Enhancing Step-by-Step and Verifiable Medical Reasoning in MLLMs

If you find this project useful, please give us a star🌟.

📃 Paper ｜ 🤗 Chiron-o1-2B ｜ 🤗 Chiron-o1-8B ｜ 📧 Email

⚡Introduction

We propose Mentor-Intern Collaborative Search (MICS), a new multi-model collaborative searching strategy designed to generate effective step-by-step CoT data. The core idea of MICS is leveraging multiple knowledgeable mentor models to collaboratively search for reasoning paths, while evaluating the searched paths based on feedback from intern models.

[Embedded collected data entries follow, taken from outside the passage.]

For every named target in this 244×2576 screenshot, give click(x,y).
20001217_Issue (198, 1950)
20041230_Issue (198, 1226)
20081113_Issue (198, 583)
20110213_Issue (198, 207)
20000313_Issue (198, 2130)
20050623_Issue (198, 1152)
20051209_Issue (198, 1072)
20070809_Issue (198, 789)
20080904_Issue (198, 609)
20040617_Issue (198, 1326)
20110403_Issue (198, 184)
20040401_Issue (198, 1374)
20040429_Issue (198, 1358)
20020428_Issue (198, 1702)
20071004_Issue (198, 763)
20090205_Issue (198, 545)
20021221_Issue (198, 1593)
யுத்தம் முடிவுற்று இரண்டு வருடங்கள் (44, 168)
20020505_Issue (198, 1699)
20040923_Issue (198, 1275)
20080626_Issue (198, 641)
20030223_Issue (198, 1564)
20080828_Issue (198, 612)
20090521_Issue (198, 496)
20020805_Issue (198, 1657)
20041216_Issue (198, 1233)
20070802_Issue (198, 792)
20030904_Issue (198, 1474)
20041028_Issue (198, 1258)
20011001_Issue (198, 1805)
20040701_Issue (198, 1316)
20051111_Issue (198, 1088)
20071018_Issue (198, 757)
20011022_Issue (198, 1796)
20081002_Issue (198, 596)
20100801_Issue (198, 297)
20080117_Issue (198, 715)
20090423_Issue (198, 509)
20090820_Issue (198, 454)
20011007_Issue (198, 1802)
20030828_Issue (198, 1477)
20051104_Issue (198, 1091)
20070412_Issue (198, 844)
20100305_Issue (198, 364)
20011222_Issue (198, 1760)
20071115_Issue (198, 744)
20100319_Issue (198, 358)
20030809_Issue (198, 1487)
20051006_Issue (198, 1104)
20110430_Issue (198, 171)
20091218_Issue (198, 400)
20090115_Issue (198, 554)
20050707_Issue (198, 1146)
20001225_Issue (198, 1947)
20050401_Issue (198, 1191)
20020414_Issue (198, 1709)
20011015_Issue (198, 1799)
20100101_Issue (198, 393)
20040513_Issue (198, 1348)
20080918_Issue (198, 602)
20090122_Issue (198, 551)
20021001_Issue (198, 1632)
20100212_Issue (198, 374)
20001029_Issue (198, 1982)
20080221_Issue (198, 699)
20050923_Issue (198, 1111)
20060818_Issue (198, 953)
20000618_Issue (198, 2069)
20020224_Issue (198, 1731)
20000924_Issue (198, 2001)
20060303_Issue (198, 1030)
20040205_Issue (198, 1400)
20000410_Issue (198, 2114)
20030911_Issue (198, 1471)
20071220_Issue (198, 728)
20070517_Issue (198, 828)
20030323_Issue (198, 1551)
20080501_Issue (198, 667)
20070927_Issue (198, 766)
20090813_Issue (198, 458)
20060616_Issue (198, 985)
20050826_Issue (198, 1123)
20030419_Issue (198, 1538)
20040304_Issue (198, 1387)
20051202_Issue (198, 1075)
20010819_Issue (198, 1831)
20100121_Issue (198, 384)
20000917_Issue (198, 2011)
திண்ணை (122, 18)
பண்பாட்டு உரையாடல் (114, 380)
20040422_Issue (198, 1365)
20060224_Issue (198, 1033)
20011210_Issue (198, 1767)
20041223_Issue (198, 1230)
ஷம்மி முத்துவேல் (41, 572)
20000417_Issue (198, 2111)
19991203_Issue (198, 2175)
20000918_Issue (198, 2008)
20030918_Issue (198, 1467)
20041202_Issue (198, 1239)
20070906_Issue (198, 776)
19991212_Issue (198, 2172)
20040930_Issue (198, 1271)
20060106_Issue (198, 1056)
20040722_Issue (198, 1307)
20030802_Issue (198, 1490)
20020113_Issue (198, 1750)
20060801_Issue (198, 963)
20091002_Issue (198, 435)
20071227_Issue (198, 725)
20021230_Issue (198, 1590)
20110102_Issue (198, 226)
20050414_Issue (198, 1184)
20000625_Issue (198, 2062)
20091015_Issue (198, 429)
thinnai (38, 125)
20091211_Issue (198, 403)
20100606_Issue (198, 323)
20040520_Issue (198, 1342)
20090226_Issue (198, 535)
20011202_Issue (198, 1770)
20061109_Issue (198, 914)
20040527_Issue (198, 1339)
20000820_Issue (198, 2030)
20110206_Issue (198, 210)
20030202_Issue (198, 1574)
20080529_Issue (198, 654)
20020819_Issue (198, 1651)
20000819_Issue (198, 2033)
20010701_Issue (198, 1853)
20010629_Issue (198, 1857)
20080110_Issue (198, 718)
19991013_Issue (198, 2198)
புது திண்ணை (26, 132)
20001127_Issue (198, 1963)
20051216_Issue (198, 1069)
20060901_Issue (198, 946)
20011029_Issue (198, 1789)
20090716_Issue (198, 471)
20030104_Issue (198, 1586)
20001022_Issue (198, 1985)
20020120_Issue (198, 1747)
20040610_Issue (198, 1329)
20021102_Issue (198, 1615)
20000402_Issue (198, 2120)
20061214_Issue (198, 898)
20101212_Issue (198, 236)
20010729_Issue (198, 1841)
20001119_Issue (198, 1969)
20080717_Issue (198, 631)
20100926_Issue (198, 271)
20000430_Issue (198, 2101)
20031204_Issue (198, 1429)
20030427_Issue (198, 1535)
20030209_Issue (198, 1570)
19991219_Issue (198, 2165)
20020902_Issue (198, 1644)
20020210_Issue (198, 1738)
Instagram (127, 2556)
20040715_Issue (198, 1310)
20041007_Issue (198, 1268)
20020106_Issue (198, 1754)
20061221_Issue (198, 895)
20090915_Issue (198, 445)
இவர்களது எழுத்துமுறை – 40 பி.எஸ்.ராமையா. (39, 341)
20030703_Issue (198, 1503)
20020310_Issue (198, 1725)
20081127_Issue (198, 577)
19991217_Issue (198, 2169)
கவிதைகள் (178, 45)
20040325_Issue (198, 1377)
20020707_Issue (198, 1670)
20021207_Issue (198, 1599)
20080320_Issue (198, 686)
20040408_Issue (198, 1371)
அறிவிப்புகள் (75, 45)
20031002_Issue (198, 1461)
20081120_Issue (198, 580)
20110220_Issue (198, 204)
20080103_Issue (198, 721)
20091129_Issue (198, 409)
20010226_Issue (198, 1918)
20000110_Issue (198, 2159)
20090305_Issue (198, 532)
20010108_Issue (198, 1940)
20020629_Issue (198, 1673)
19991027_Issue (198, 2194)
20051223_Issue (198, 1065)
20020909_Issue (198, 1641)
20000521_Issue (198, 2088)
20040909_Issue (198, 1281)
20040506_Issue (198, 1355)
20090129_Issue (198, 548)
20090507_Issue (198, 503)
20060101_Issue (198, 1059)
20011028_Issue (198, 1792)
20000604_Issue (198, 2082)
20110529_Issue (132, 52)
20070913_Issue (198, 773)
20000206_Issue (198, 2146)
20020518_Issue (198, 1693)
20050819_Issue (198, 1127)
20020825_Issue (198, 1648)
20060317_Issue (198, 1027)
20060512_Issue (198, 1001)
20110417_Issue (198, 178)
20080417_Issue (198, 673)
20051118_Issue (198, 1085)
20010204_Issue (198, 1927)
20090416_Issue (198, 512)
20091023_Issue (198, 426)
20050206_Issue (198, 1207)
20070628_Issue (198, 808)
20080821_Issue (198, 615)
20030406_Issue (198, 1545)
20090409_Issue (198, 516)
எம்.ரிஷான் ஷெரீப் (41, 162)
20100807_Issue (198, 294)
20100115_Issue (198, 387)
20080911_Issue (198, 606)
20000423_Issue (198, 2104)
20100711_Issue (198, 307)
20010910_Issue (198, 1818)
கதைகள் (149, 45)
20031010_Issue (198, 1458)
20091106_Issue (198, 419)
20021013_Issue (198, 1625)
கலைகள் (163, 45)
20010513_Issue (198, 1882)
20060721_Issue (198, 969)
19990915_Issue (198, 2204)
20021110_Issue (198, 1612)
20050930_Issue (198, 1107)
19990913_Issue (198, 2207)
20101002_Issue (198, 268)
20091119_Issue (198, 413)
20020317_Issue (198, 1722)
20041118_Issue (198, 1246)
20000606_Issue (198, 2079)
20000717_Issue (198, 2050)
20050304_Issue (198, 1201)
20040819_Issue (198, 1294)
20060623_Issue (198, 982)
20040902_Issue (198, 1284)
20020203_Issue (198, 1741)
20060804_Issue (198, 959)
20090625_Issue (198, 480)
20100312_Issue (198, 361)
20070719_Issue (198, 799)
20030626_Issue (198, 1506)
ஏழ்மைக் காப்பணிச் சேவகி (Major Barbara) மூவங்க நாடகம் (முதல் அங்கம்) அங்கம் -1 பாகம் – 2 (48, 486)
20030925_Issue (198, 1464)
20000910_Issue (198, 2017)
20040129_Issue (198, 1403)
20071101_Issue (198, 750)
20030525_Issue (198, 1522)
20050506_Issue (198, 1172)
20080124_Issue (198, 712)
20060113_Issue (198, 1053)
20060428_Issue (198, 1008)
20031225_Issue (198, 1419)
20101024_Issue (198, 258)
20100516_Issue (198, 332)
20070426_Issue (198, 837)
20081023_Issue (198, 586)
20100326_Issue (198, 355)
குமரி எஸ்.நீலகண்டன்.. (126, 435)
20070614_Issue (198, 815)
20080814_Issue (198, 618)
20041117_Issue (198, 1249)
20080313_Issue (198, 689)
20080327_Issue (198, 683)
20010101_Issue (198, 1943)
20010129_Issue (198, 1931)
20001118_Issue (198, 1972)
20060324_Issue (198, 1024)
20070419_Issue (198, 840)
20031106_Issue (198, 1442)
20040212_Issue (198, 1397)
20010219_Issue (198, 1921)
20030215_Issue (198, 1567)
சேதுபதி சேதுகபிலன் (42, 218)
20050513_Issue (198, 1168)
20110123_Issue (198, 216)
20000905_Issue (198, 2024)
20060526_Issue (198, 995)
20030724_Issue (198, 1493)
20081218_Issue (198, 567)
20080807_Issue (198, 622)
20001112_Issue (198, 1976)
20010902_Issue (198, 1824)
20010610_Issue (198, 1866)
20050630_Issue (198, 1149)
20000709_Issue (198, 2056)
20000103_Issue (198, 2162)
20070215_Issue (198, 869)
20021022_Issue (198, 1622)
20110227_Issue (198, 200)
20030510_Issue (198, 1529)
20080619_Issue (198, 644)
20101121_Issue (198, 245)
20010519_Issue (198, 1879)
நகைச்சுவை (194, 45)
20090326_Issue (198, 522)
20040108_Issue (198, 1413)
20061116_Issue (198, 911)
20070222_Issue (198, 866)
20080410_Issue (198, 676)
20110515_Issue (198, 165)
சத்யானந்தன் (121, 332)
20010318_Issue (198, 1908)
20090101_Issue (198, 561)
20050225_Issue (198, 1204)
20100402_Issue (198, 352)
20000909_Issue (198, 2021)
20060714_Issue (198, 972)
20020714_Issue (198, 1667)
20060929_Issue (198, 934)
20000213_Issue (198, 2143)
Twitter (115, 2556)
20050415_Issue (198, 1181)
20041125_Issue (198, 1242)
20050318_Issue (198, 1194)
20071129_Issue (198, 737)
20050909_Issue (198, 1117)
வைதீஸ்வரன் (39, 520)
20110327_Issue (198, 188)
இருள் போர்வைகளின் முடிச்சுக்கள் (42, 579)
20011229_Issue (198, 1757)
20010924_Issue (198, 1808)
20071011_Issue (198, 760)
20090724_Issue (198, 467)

📚 Data Constrution with MICS

We provide the code for generating step-by-step CoT reasoning based on MICS. You can try out MICS reasoning with the data in ./src/demo_data.

Our MICS code now supports reasoning path search using GPT-4o, Gemini 2.5 Pro Preview, Qwen2.5-VL-72B-Instruct as mentor models and Qwen25-VL-7B, Qwen2-VL-7B, Internvl3-8B as intern models. (🌟 You can flexibly adjust it as needed. For details, see this.)

**Due to Radiopaedia's licensing, we do not directly provide the original dataset. Access to the original data containing the full dataset is restricted due to data licensing reasons. For access, please contact Radiopaedia to obtain a non-commercial license, and then reach out to the article authors.

# At least a GPU with more than 50G of memory is required; otherwise, you will need multiple GPUs. CUDA_VISIBLE_DEVICES='0,1'
python ./src/run.py \
--data_path './src/demo_data/demo.jsonl' \
--image_dir_path './src/demo_data/images' \
--output_path './src/demo_data/test/result.jsonl' \
# intern models
--qwen25_vl_7b_model_path 'Qwen/Qwen2.5-VL-7B-Instruct' \
--qwen2_vl_7b_model_path 'Qwen/Qwen2-VL-7B-Instruct' \
--internvl3_8b_model_path 'OpenGVLab/InternVL3-8B' \
# mentor models
--openai_api_key 'sk-xxx' \
--openai_base_url 'https://xxx' \
--qwen_api_key 'sk-xxx' \
--qwen_base_url 'https://xxx' \
--gemini_api_key 'sk-xxx' \
--gemini_base_url 'https://xxx' \
# judge model(default)
--ds_api_key 'sk-xxx' \
--ds_base_url 'https://api.deepseek.com' \
# At least two mentor models and at least one intern model.
# For models that are not needed, you can leave the corresponding parameter values blank (like '').
--mentor_models chatgpt-4o-latest google/gemini-2.5-pro-preview-03-25 qwen2.5-vl-72b-instruct \
--intern_models qwen25_vl_7b qwen2_vl_7b internvl3_8b

🏋️ Training

We use InternVL to fine-tune the Chiron-o1 models. We provide the training instructions and configs here.

Specifically, for guidance on how to prepare the base model and custom data, please refer to the official documentation.

git clone https://github.com/OpenGVLab/InternVL.git
cd InternVL/internvl_chat
# The custom data has been prepared
# Chiron-o1-2B (fine-tuning the LoRA requires 2x 32G/40G GPUs)
GPUS=8 PER_DEVICE_BATCH_SIZE=4 sh shell/internvl2.5/2nd_finetune/internvl2_5_2b_dynamic_res_2nd_finetune_lora.sh 
# Chiron-o1-8B (fine-tuning the LoRA requires 2 A100 80G GPUs)
GPUS=8 PER_DEVICE_BATCH_SIZE=2 sh shell/internvl2.5/2nd_finetune/internvl2_5_8b_dynamic_res_2nd_finetune_lora.sh

🤔 Model

Model	Base Model	Link	GPU Memory
Chiron-o1-2B	InternVL3-2B	Link	8GB
Chiron-o1-8B	InternVL3-8B	Link	19GB

We provide an example of pure text reasoning using transformers. For multimodal tasks, you can refer to the information here.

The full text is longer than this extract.